BMC Geriatrics (Apr 2021)

Establishing content validity for a composite activities-specific risk of falls scale:linkage between fear of falling and physical activity

  • Jing X. Wang,
  • Lin Y. Chen,
  • Yan N. Jiang,
  • Ling Ni,
  • Jie M. Sheng,
  • Xia Shen

DOI
https://doi.org/10.1186/s12877-021-02211-z
Journal volume & issue
Vol. 21, no. 1
pp. 1 – 11

Abstract

Read online

Abstract Background Fear of falling (FoF) and physical activity (PA) are important psychological and behavioral factors associated with falls. No instrument quantifies the link between these two factors to evaluate the risk of falls. We aimed to design a scale linking FoF with PA (Composite Activities-specific Risk of Falls Scale, CARFS) for people with various disability levels.

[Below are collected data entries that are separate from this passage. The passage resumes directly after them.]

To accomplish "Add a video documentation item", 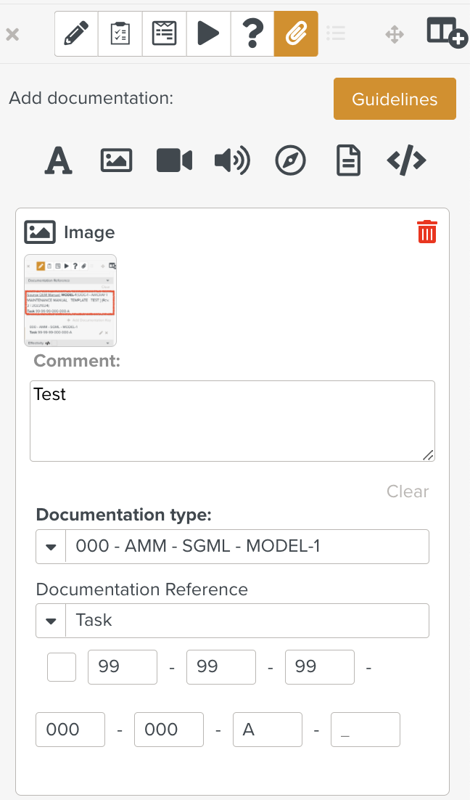I will 174,160.
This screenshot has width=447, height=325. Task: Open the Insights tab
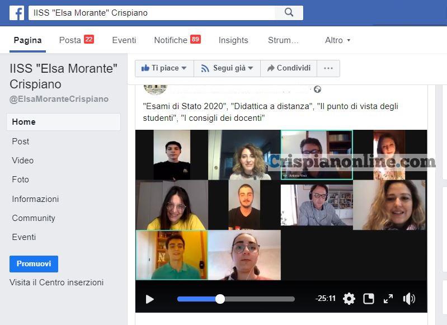pos(233,40)
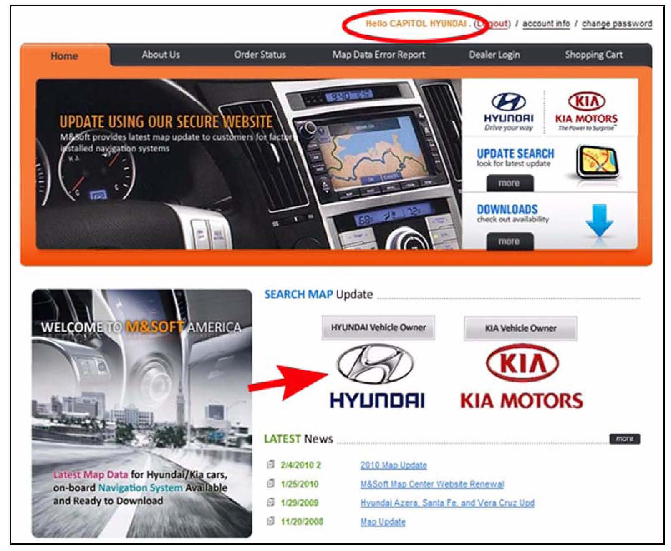Open Map Data Error Report page
This screenshot has height=551, width=671.
click(378, 55)
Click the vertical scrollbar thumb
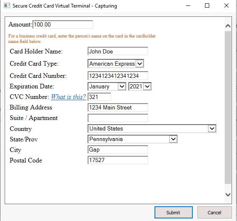Image resolution: width=237 pixels, height=221 pixels. [228, 107]
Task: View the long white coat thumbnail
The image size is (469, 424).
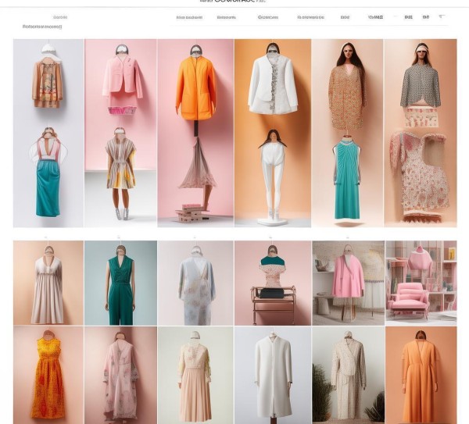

Methods First, we designed a questionnaire comprising 40 balance-related activities from the International Classification of Functioning, Disability, and Health (ICF) for a pilot survey. Second, participants were interviewed about their activities-specific FoF degree and PA frequency. The participants comprised 30 community-dwelling older adults, hospitalized patients with strokes, and those with spinal cord injuries, each with different disability levels. Third, the content validity of the items was evaluated twice by 12 experienced rehabilitation professionals: one based on experience and the other on the survey responses. Items with a higher than moderate relevance in both evaluations were included in the CARFS. The panel of professionals discussed and voted on the contribution of FoF and PA on the CARF score. Finally, the scale sensitivity in distinguishing disability levels was analyzed to evaluate the population suitability to the CARFS. Results The CARFS included 14 activities. A five-point Likert scale was used to quantify degree of FoF (A) and frequency of PA (B). The CARF score (C), which was determined using the eq. C = A+(4-B) + A × B/2, reflected sensitivity to disability levels in most items. Conclusions The CARFS has strong content validity for measuring risk of falls in relation to the FoF and PA of people with various disability levels. It has a potential to provide a guide for designing individualized exercise- and behavior-focused fall prevention programs and enable the precise trtrun 0acking of program effectiveness as a multidimensional outcome measure.